Natación en la escuela impulsa desarrollo de los jovenes
- Sixto Lopez Casa Madrid
- hace 1 hora
- 3 min de lectura
Radio Da Vinci informa: En el Instituto Americano Leonardo Da Vinci se promueve la practica de esta disciplina como parte de las actividades escolares para contribuir al desarrollo integral de los jovenes.
Redacción de Radio Da Vinci 88.1 FM
Hablar de educación también implica temas de bienestar, seguridad y desarrollo integral. En este sentido, practicar la natación dentro del entorno escolar representa valiosa oportunidad para que los estudiantes desarrollen habilidades que van mucho más allá de las deportivas.

En el Instituto Americano Leonardo Da Vinci, la importancia de la natación ha sido tomada en cuenta como parte de una formación que busca brindar a los alumnos experiencias que contribuyan a su crecimiento físico, cognitivo y socioemocional.
Formación más allá del aula
La natación es una de las actividades físicas más completas, involucra prácticamente todo el cuerpo y favorece aspectos como la coordinación motriz, el equilibrio, la agilidad y la resistencia cardiovascular. Al tratarse de un ejercicio de bajo impacto, permite que los estudiantes se mantengan activos de una manera dinámica y segura.

Para una institución educativa, apostar por este tipo de actividades significa reconocer que el aprendizaje no ocurre únicamente frente a un pizarrón. El deporte también educa, disciplina y ofrece herramientas que acompañan a los estudiantes en diferentes etapas de su desarrollo.
Beneficios que trascienden la alberca
La natación también representa un estímulo para habilidades relacionadas con la concentración, la memoria y el seguimiento de instrucciones.

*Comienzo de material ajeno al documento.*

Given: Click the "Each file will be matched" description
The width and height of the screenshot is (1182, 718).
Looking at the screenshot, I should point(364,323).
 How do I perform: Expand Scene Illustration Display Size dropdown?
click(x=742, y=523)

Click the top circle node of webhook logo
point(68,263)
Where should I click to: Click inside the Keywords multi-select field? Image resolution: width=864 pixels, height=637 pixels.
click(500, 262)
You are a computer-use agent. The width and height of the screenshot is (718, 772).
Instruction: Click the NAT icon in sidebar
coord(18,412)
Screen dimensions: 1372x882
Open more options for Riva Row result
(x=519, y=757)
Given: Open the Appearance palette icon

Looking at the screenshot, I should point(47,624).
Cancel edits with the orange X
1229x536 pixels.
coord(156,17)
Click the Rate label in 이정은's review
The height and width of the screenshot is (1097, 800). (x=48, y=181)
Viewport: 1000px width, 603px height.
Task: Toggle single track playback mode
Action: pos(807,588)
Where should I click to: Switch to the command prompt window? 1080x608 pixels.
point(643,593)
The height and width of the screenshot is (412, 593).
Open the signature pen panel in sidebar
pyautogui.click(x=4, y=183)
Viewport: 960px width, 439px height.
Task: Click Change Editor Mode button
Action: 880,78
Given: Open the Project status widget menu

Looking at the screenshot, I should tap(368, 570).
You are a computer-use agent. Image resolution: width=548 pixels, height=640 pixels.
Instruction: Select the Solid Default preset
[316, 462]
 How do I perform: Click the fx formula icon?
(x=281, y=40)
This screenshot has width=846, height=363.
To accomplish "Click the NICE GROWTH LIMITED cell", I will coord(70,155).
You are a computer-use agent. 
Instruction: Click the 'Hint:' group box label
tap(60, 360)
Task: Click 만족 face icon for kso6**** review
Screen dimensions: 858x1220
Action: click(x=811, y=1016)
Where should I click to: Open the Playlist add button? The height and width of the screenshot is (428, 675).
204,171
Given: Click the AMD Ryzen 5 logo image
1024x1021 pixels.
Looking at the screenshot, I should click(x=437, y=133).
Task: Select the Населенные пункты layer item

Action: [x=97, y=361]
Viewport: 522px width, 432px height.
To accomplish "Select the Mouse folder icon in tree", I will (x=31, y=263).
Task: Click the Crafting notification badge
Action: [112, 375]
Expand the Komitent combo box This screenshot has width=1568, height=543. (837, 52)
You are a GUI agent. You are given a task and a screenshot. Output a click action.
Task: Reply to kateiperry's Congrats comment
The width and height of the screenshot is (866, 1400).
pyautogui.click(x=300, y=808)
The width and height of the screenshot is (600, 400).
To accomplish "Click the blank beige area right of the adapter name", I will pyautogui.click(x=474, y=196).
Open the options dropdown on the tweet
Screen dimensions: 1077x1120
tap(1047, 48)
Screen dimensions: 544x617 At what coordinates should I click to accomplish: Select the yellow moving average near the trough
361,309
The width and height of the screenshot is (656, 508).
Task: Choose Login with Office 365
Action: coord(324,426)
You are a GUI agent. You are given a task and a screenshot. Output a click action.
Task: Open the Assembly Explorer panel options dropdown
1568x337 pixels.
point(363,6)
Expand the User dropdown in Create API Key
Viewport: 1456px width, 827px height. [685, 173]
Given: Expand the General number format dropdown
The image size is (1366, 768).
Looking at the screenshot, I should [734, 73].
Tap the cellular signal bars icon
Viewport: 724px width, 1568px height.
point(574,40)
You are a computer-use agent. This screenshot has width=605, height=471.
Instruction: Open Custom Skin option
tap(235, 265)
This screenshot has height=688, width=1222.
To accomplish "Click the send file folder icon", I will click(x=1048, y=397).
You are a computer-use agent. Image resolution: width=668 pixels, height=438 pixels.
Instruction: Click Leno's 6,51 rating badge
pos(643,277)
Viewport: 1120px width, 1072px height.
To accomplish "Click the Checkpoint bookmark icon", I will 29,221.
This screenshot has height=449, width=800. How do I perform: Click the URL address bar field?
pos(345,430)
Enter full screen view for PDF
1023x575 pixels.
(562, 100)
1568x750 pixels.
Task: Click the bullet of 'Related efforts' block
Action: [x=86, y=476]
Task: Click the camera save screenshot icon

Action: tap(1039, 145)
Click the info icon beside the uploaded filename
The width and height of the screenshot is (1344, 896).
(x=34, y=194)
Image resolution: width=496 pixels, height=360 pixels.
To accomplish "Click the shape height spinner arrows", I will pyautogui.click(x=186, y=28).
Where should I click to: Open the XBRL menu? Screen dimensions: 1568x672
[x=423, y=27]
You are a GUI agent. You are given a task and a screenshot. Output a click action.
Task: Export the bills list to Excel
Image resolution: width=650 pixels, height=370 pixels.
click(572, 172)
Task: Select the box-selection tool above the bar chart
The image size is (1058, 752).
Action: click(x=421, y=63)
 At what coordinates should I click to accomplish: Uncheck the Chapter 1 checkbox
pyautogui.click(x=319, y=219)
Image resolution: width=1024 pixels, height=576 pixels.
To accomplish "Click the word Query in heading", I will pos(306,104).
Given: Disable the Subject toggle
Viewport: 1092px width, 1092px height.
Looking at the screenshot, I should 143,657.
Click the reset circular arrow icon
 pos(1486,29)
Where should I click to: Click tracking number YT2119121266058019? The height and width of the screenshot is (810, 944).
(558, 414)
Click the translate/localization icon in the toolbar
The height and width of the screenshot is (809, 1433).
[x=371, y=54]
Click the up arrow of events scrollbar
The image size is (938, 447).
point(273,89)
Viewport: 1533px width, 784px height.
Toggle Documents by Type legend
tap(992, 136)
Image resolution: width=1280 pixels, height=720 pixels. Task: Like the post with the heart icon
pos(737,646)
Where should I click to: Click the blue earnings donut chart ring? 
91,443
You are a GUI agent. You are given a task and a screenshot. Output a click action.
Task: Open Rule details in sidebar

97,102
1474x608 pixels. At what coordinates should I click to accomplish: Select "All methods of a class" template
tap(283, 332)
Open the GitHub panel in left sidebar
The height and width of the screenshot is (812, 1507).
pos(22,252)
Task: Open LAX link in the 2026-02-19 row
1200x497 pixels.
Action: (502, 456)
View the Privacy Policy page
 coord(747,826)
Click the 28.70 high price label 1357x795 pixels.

Coordinar movimientos, controlar la respiración y recordar determinadas secuencias requiere atención y disciplina.
Acorde a un reporte del Instituto de Investigaciones Educativas de la Universidad de Griffith, en Australia, existe una relación entre la práctica temprana de la natación y un desarrollo favorable de distintas habilidades físicas, cognitivas y del lenguaje.
Entre los aspectos estudiados destacan las habilidades visuales y espaciales, el desarrollo de conceptos matemáticos básicos, la memoria auditiva, el seguimiento de instrucciones y la coordinación motriz.
Estos resultados permiten dimensionar por qué la natación puede convertirse en un complemento importante dentro de la formación académica: lo aprendido en el agua puede contribuir también al desarrollo de habilidades útiles en otros espacios de aprendizaje.
Seguridad, confianza y autonomía
Existe además un elemento que hace especialmente relevante la enseñanza de la natación: la seguridad.
Aprender a desenvolverse en el agua, adquirir habilidades básicas de flotación y saber cómo reaccionar ante determinadas situaciones representa un conocimiento que puede acompañar a los estudiantes durante toda su vida.
Pero el beneficio no termina ahí: Cada avance en la alberca puede convertirse en una pequeña conquista personal: superar un temor, aprender un nuevo movimiento, mejorar una técnica o alcanzar una meta. Estos procesos ayudan a fortalecer la confianza y la autonomía de los alumnos.

A esto se suma la convivencia con sus compañeros, el respeto por las reglas y la importancia de escuchar y seguir las indicaciones de sus entrenadores, elementos que también forman parte de una educación integral.

El valor de una educación integral
Que el Instituto Americano Leonardo Da Vinci considere la natación dentro de la formación de sus estudiantes habla de una visión educativa que reconoce la importancia de equilibrar el conocimiento académico con el desarrollo físico y personal.
La educación del futuro requiere estudiantes capaces de aprender, pero también de trabajar en equipo, afrontar retos, cuidar de sí mismos y desarrollar confianza en sus propias capacidades.

Debido a eso, la natación representa mucho más que una clase deportiva. Es una oportunidad para aprender disciplina, constancia, seguridad y autonomía mientras los estudiantes disfrutan de una actividad que contribuye a su bienestar.
En el Instituto Americano Leonardo Da Vinci, llevar estos aprendizajes a la alberca es también una forma de recordar que cada espacio puede convertirse en un lugar para aprender y crecer.